Courtesy Paramount Home Entertainment
In perhaps the most famous "Star Trek" episode of them all, Capt. James T. Kirk (William Shatner) and Cmdr. Spock (Leonard Nimoy) stand in their stretchy mock-turtle uniform shirts, lady-pleasin' tight pants and pointy-toed Beatle boots on one of those studio-lot sets designed to evoke a prewar American city. People shuffle past in shabby clothes, and a black automobile with large, curved fenders crawls down the street. "I've seen photographs of this period," says Kirk. "An economic upheaval had occurred."
"It was called 'Depression,'" says Spock, raising one painted eyebrow in archetypal distaste. "Circa 1930. Quite barbaric."
As many of you will have spotted already, this is from "City on the Edge of Forever," a time-paradox yarn written by science-fiction legend Harlan Ellison (who has feuded with the show's producers and their copyright heirs ever since). In it, Kirk falls in love with a kittenish Salvation Army type, played by Joan Collins, who envisions a future of space travel and peaceful global cooperation, and wants to rescue the world from the threat of impending war. Kirk comes from that future, of course. Not only can he not tell her that, he must also allow her to be run down by a bus to avoid a fatal disordering of the space-time continuum that would result in Hitler conquering the world and the Starship Enterprise never existing at all.

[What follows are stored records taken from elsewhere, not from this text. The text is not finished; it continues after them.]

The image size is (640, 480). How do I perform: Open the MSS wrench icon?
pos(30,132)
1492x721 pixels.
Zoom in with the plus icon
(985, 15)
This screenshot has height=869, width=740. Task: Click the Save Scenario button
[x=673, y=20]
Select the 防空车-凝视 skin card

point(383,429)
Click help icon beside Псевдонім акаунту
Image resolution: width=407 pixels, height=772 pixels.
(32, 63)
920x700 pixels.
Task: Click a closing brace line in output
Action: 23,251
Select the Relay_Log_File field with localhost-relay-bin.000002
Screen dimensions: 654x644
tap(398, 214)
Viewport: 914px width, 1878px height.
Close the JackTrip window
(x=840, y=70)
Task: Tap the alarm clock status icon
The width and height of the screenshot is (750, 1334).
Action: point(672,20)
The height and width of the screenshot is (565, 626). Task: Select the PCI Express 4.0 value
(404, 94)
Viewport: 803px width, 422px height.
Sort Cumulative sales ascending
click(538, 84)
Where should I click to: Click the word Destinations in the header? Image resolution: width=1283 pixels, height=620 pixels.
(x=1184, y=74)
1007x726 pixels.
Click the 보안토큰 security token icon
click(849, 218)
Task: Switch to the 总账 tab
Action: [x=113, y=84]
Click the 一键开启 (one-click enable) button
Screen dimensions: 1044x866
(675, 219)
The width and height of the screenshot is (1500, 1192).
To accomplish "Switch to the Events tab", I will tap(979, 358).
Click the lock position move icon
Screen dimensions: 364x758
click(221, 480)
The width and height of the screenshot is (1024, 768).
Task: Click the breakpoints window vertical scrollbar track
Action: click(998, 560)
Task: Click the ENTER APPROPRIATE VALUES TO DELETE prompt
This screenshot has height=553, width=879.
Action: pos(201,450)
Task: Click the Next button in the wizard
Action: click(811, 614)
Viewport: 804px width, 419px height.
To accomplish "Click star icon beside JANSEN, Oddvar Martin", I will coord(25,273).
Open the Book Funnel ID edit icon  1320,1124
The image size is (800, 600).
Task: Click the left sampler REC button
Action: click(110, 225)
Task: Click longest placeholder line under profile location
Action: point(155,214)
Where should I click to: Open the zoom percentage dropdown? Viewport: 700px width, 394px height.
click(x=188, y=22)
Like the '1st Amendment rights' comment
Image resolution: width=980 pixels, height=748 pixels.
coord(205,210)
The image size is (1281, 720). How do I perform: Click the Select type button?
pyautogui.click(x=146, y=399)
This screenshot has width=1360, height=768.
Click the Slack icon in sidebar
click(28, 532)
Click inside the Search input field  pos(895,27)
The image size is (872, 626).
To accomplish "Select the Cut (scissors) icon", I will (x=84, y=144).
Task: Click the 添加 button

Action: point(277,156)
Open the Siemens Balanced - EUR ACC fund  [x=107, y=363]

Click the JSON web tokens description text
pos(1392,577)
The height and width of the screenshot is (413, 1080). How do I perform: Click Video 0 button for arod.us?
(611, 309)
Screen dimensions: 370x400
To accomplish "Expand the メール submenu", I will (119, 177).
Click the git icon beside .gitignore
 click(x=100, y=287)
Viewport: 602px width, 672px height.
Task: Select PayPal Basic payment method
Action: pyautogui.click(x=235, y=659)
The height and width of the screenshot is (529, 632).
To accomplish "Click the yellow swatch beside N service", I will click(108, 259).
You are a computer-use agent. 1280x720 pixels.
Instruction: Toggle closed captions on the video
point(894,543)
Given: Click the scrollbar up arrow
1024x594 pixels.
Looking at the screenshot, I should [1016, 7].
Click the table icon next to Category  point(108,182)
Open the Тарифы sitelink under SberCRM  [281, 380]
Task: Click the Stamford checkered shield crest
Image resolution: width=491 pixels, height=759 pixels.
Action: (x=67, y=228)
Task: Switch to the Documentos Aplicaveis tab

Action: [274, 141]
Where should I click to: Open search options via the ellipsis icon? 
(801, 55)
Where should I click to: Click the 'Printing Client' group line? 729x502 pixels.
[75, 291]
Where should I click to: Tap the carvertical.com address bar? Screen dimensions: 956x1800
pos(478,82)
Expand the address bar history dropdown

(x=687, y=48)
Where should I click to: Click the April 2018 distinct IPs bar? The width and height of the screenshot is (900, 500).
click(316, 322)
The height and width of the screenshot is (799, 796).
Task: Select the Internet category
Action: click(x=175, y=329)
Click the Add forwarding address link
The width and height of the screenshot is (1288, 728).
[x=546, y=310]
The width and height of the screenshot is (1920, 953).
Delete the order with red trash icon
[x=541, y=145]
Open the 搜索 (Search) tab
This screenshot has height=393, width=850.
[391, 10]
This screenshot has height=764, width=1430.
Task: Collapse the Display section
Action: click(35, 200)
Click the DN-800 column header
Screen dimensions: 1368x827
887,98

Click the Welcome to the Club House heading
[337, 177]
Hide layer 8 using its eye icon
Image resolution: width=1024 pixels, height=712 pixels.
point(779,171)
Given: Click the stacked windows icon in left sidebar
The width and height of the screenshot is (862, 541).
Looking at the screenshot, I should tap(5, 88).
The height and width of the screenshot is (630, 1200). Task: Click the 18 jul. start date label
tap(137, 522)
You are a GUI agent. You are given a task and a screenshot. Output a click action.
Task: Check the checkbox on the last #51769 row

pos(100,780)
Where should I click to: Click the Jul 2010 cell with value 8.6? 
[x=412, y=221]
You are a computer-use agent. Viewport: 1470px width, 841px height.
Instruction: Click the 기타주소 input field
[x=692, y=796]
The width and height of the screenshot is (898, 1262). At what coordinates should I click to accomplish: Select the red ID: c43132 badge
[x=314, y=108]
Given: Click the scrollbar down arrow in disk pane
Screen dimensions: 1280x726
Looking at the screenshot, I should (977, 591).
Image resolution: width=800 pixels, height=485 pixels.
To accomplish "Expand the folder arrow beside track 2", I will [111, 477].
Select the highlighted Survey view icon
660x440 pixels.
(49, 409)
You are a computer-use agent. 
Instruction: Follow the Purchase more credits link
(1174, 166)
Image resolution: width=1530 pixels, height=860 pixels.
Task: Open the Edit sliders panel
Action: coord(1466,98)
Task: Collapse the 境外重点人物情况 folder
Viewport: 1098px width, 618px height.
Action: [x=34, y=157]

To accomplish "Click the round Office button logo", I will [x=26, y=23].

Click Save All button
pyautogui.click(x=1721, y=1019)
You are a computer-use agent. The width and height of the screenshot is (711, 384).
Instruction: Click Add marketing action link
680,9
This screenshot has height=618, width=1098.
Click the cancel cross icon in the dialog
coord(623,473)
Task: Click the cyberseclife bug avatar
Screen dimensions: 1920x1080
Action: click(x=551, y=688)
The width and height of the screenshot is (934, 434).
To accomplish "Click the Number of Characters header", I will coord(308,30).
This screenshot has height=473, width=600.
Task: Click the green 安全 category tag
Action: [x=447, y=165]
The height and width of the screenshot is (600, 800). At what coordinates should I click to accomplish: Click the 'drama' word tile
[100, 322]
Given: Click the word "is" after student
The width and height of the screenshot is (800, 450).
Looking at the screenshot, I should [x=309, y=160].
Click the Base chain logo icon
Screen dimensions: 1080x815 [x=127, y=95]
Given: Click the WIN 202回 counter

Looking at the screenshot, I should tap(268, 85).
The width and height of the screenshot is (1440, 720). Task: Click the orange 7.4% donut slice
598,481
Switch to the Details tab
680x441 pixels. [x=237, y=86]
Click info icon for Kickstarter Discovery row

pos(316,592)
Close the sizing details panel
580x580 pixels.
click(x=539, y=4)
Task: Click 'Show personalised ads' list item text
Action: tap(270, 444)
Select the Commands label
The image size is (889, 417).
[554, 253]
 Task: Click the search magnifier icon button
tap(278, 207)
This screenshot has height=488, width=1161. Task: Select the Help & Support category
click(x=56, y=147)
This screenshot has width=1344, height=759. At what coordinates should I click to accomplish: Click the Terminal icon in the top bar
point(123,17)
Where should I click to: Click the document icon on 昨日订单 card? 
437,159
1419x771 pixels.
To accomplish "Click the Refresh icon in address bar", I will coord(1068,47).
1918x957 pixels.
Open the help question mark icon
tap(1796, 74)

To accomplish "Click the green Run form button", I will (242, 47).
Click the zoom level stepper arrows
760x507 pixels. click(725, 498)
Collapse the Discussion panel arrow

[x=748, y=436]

In its narrative ambition, its talky, theatrical density, its high-minded moral tone and its nerdy philosophizing, that episode captures a great deal about what made "Star Trek" such a potent cultural force. I guess that's why it's included, along with three other episodes, on "The Best of Star Trek: The Original Series," a new DVD/Blu-ray release presumably meant to lure viewers of J.J. Abrams' hit film back to the source material. No "Star Trek" fan could possibly be happy with such a mini-collection -- where, I ask, is "Mirror, Mirror"? "The Doomsday Machine"? "The Devil in the Dark"? -- but I enjoyed watching this tremendously.
Watching "Star Trek" in 1970s syndication was such an important part of my childhood and adolescence -- I've seen every episode at least five or six times, and some many more than that -- that I'm not capable of assessing the show's uneven, low-budget craftsmanship with any degree of detachment. For me, "Star Trek" and the Rolling Stones, as much as they might appear to be polar opposites -- one supremely American and the other English, one Apollonian and optimistic, the other Dionysian and pessimistic -- were the cultural phenomena that made the pre-punk-rock early '70s tolerable. A person interested in those things was, prima facie, not interested in Donny Osmond or "Happy Days," had conceivably read a book not required by teachers and furthermore could plausibly have access to decent weed.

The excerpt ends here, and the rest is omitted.